Ultimately, I’m thinking of making things of course, but as a community person who has seen the marginalization of our neighborhoods, I always try to find ways in which we as designers can collaborate and deliver what I want to call Black joy.

ID professor and community designer Chris Rudd, discussed 51 Futures, a project with ID students and Boxville Market, which brought design tools to help people imagine and build the future they wanted. Starting with a framework, “The future of ____ has to be different than the past,” the community designed for a future where the perception of Black folks was completely different than the past.

We thought about how to make inanimate objects anti-racist, and if we could do that, we could start to build anti-racism into all the things design creates: processes, technology, services.

And Chris illustrated how an organization could map its own systems of oppression, an exercise that ID students recently completed.

Following panelist presentations, Chris sparked a dynamic conversation with the following questions.

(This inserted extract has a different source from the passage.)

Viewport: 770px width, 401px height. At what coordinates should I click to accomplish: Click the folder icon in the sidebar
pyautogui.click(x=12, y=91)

  • “States are now removing confederate statues and companies are removing symbols of racism, but as we see with Aunt Jemima pancakes, design has played a role in creating and making racism digestible. What is the rebel flag or confederate monument of design to you?” Watch the discussion.
  • “Around the country, businesses and universities are declaring that they are going to embark on a more racially just path, ID included. So, what do design schools, studios, and the field in general need to do to become anti-racist. No inclusive, not just diverse, but anti-racist?” Watch the discussion.
  • “Racism has been designed into every system we know. So, what would it take for design to end racism?” Watch the discussion.
  • “Can each of you share something that you learned through your anti-racist design work that can help other designers?” Watch the discussion.

In closing, Chris said:

How do we get together to stop the oppression? I think design has a particular part in history to help facilitate those connections, to help illuminate these new futures, to make the invisible visible. They’ve embedded racism so well into our structures, most of the time people can’t see it. And I agree with Christina, I think Black folks, because of our special nature and relationship with racism, can point it out pretty quickly. So, trust us when we say it. But to dismantle and destroy it, it’s going to take all of us together playing our parts.

The Future Must Be Different series is part of ID’s ongoing commitment to anti-racism work. This webinar is the first in a series of events addressing design’s role in this work, extending the traditional design triad of viable, feasible, and viable to focus on solutions that are inclusive, just, and sustainable.